Furthermore on a deeper level, what geometric interpretation/meaning does scaling the rows as I've done bringing $U$ to $U'$, have on the determinant? Since the determinants of $U$ and $U'$ are obviously no longer equal, geometrically what is this scaling doing to the determinant?
Best Answer
The determinant is an alternating multilinear function on the rows (or the columns, as you wish) of the matrix. What interests us here is the multilinearity.
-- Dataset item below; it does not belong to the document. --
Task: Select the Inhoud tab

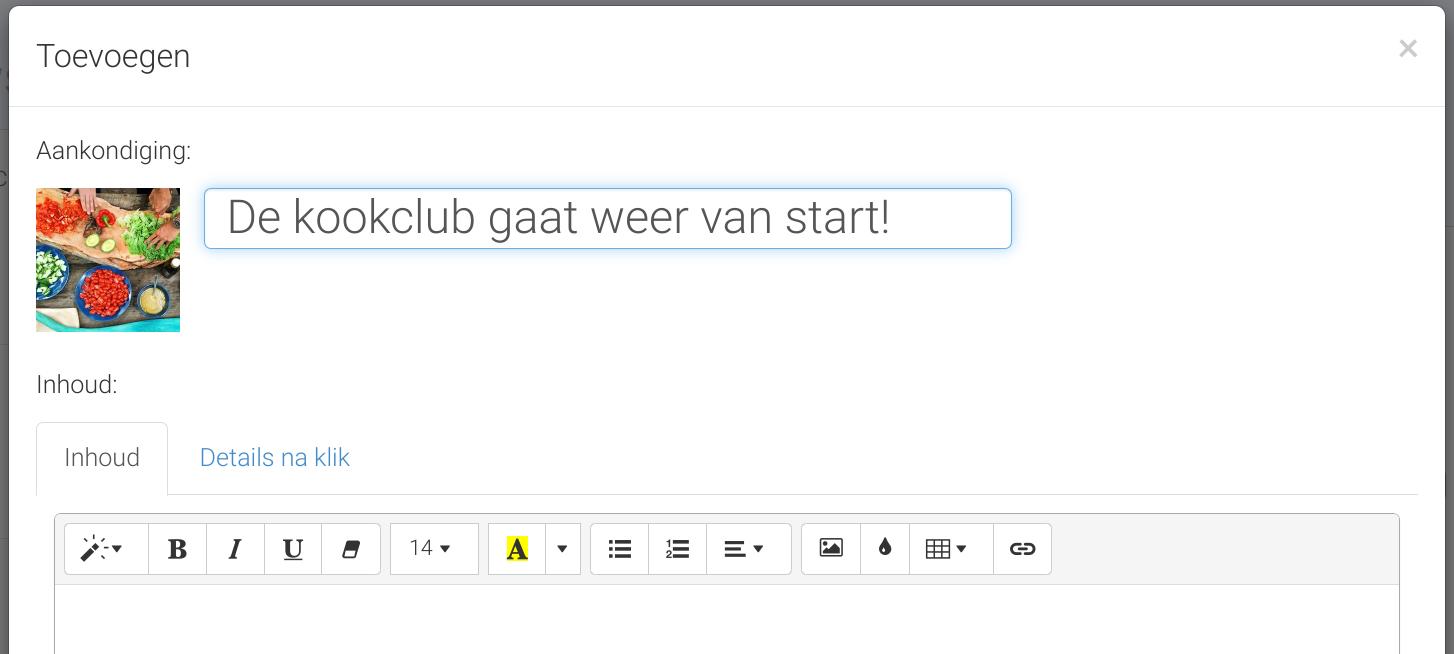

So here, $ \det(U) = \det(R_1, R_2, R_3)$. The matrix $U'$ obtained as you propose has determinant $\det(\frac{R_1}a, \frac{R_2}b, \frac{R_3}c)$, ie, by multilinearity, $$\begin{align*}\det(U') &= \frac 1a \det(R_1, \frac{R_2}b, \frac{R_3}c)\\ &= \frac 1{ab} \det(R_1, R_2, \frac{R_3}c)\\ &= \frac 1{abc} \det(R_1, R_2, R_3)\\& = \frac 1{abc} \det(U)\end{align*}$$
As @quid mentions in his comment, row operations are about adding a multiple of a row to another row. This operation does not affect the determinant because of its alternating and multilinear behaviour:
$\det(R_1, R_2 + a R_1, R_3) = \det(R_1, R_2, R_3) + a\det(R_1, R_1, R_3)$ by linearity, and since it is alternating, $\det(R_1, R_1, R_3) = 0$ so $\det(R_1, R_2 + a R_1, R_3) = \det(R_1, R_2, R_3)$
Edit: Geometrically speaking, the determinant is the hypervolume of the $n^{th}$-dimensional parallelogram generated by the rows of your matrix, taken as vectors. So, if your matrix is not invertible, ie its rows are linearly dependent, then the rows form a parallelogram of volume $0$, and so on.
For instance, for a $2\times2$ matrix, the determinant is the volume (=surface) of the parallelogram generated by your two rows. If these rows are linearly dependent, you can see that your parallelogram is flat, so has a volume (=surface) of $0$.
Dividing a row by $a$ means, for the determinant, dividing one of the lengths of your parallelogram by $a$, hence dividing its volume by $a$.